In second place: The Play (Fiddling Scorpius) gang named 155 victims in the first half of 2024, up from 267 last year. The jump moved the group from fourth place in 2023 to second place so far this year.

Meanwhile, 8base (Squalid Scorpius), a relative newcomer from last year that is believed to be a rebranding of Phobos, came in third in the first half of 2024 with 119 claimed victims. In 2023, the criminals claimed 188 victims, placing them in sixth place.

Akira (Howling Scorpius), dubbed the next big thing in ransomware, debuted at No. 4, with 119 victims so far this year. For comparison, in 2023 it had 192 victims and would be ranked fifth.

BlackBasta (Dark Scorpius) was the fifth most prolific ransomware gang between January and June, with 114 victims. Last year, it didn’t even make the top six.

And finally, Medusa (Transforming Scorpius) is said to have infected 103 victims so far this year. It also failed to make the top six in 2023.

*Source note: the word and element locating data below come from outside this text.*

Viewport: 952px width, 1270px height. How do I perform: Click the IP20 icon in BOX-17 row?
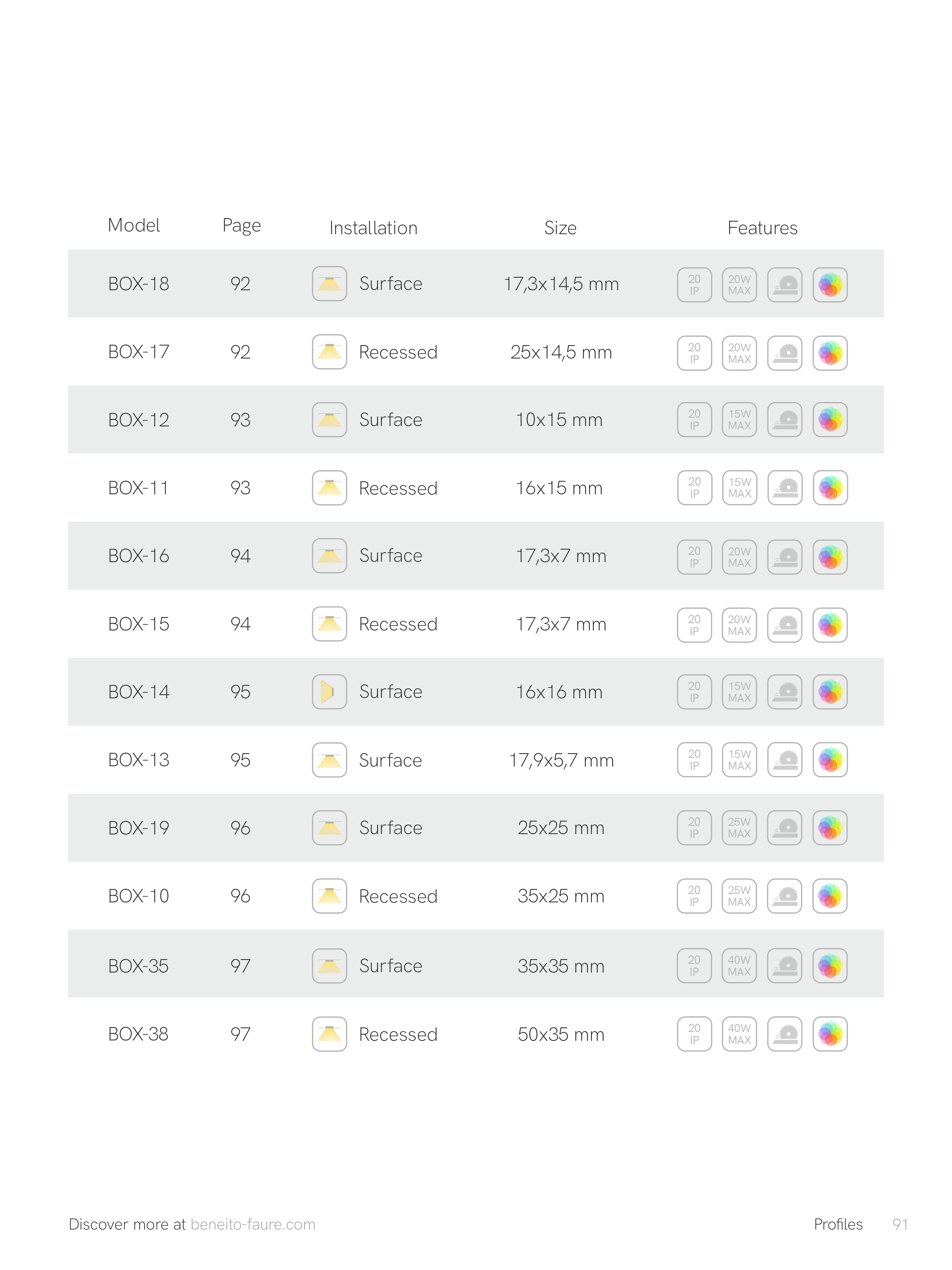[694, 353]
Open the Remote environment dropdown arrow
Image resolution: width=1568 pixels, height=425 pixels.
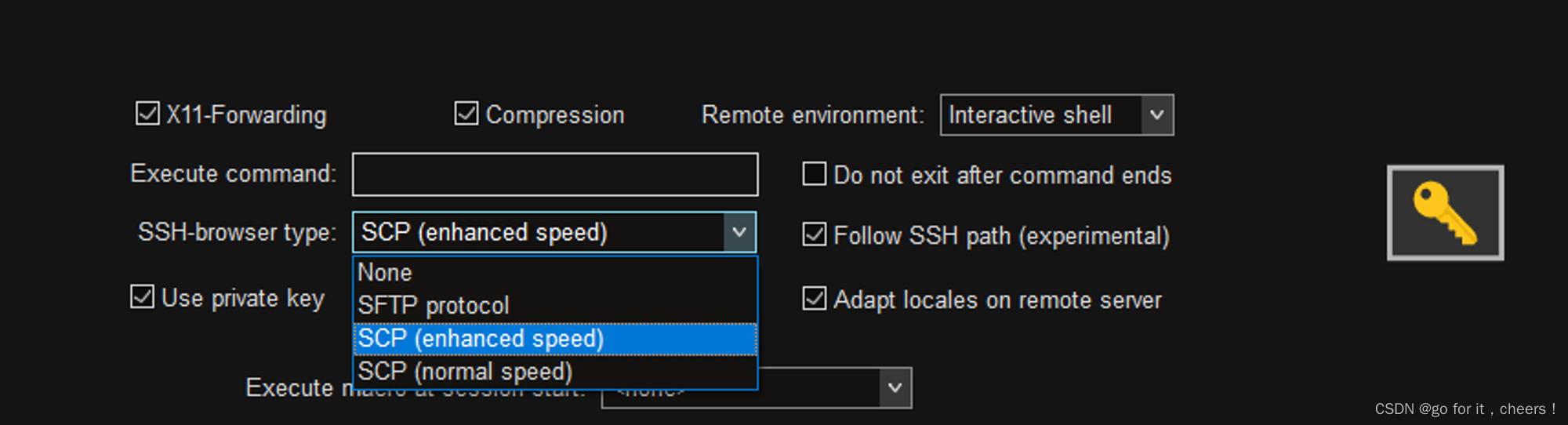click(1156, 115)
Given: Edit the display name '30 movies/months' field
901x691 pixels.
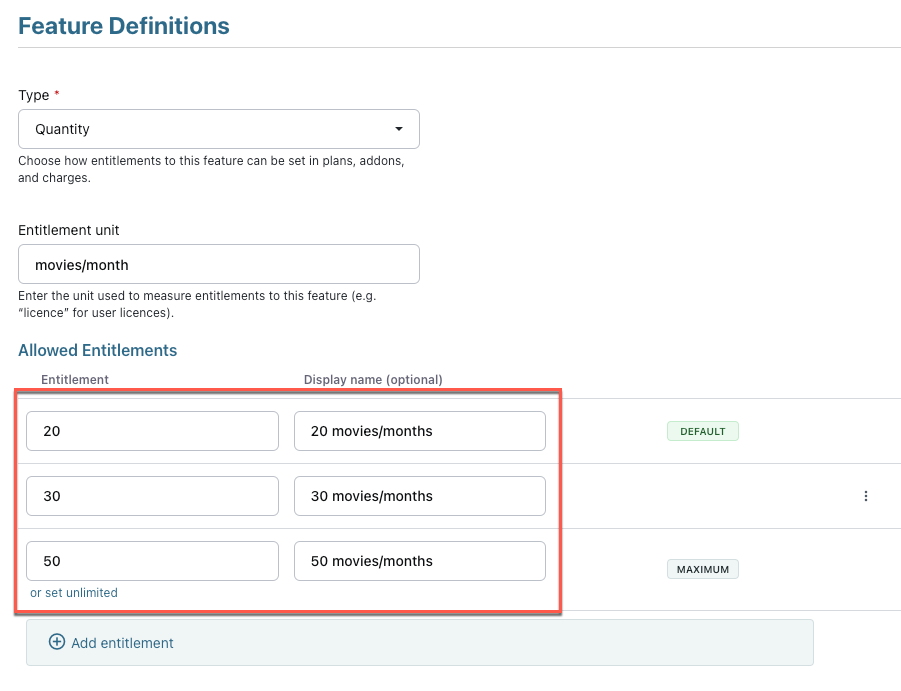Looking at the screenshot, I should (x=419, y=496).
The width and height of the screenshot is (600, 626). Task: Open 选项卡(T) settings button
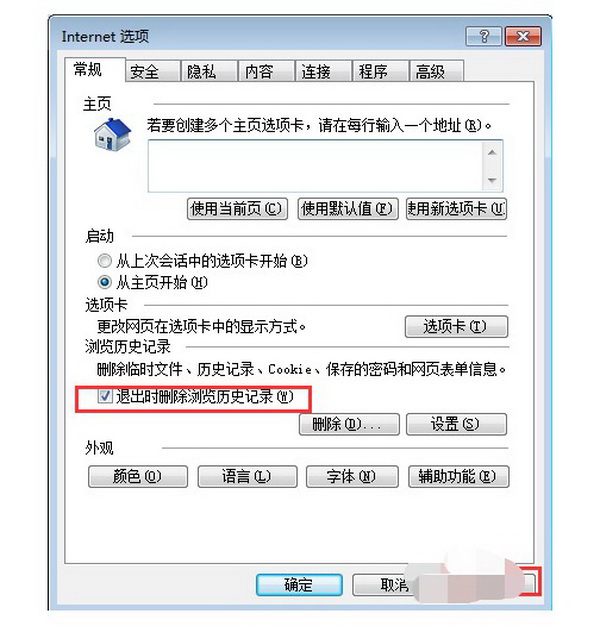[456, 327]
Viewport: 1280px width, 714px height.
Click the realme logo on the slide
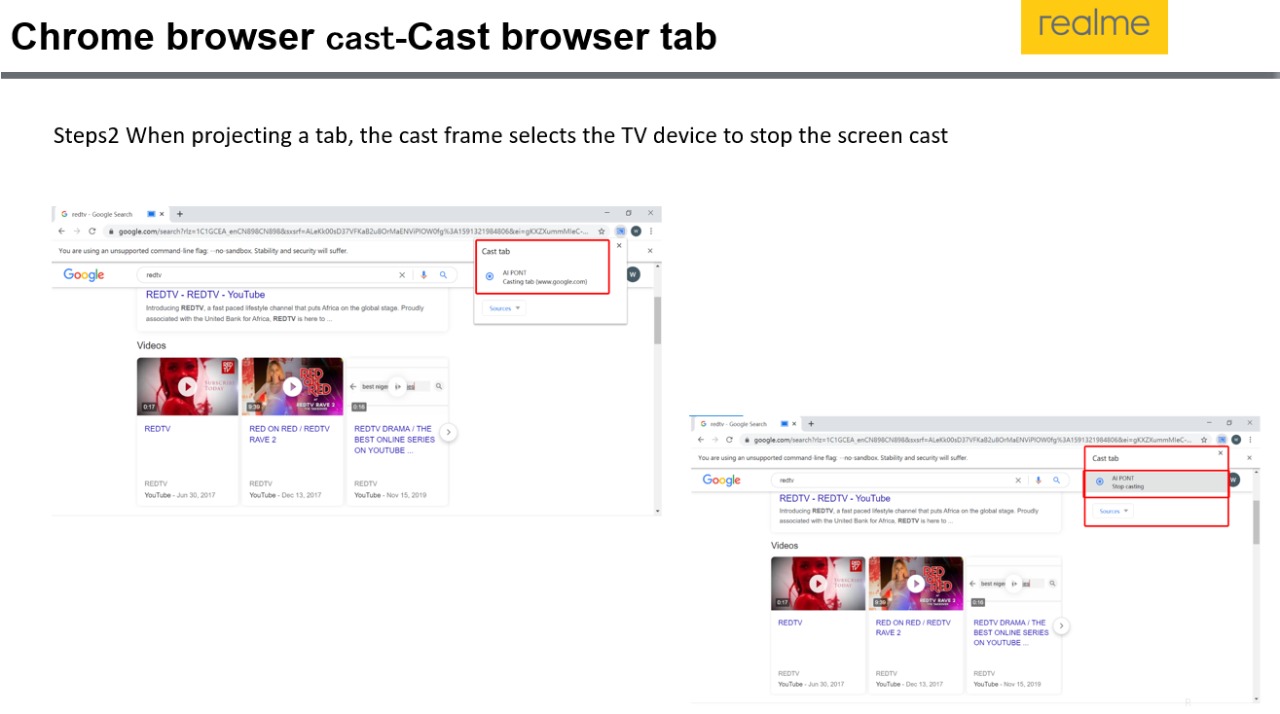coord(1093,27)
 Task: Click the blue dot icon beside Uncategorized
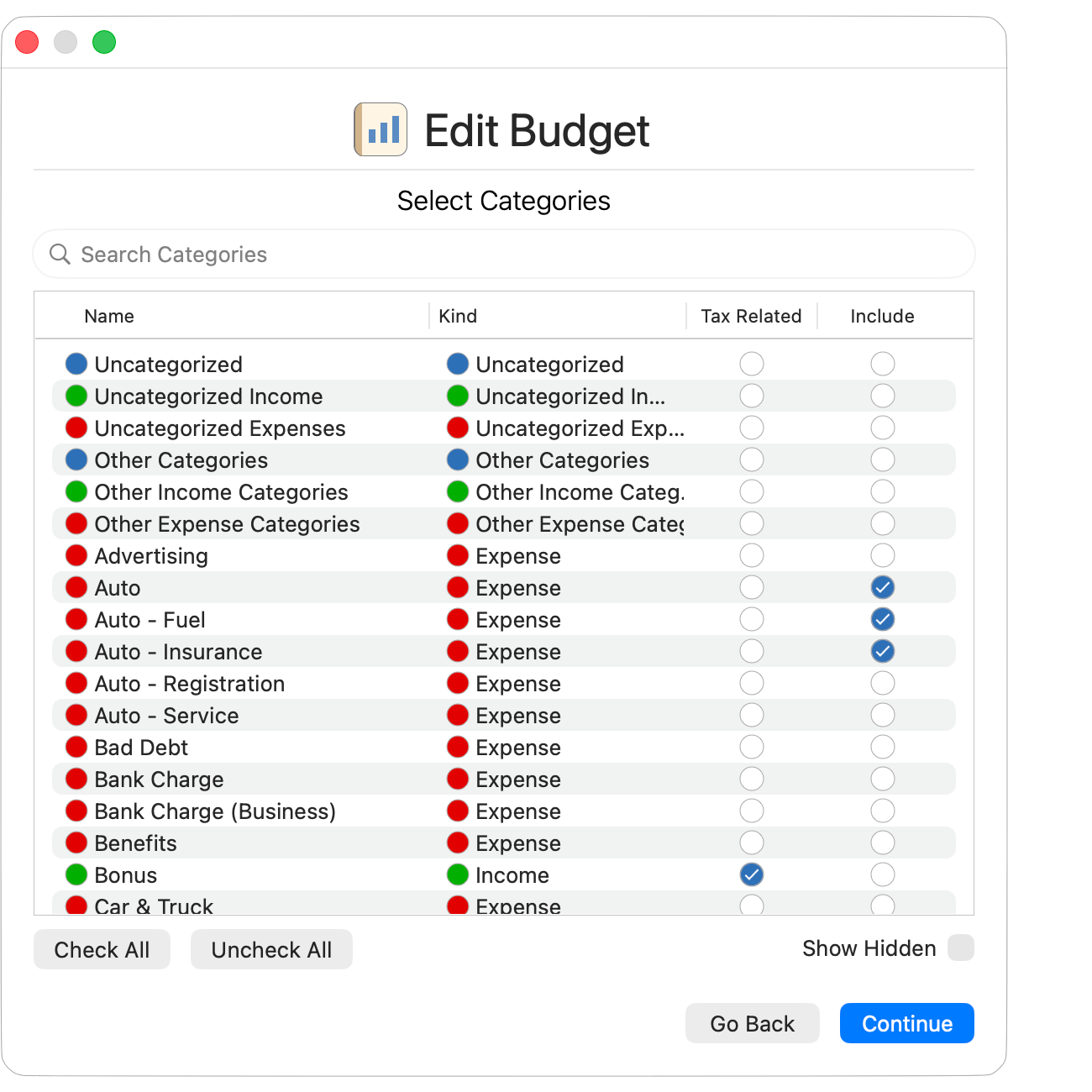click(76, 364)
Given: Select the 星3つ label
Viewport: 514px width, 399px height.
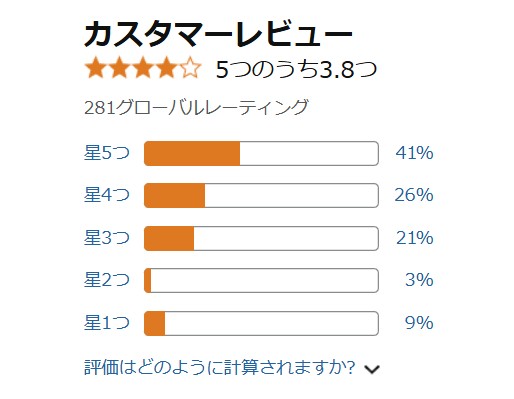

A few notable gangs not on the list this year include ALPHV/BlackCat (Ambitious Scorpius), which ranked second last year with 388 victims, and number 3 ranked CLOP (Chubby Scorpius), with 364 victims in 2023.

The report also highlights some notable disruptions that occurred earlier this year and in late 2023.

“The takedown of prominent ransomware groups, forums, and individuals in the first half of the year has sent ripples through the criminal ecosystem,” the report said.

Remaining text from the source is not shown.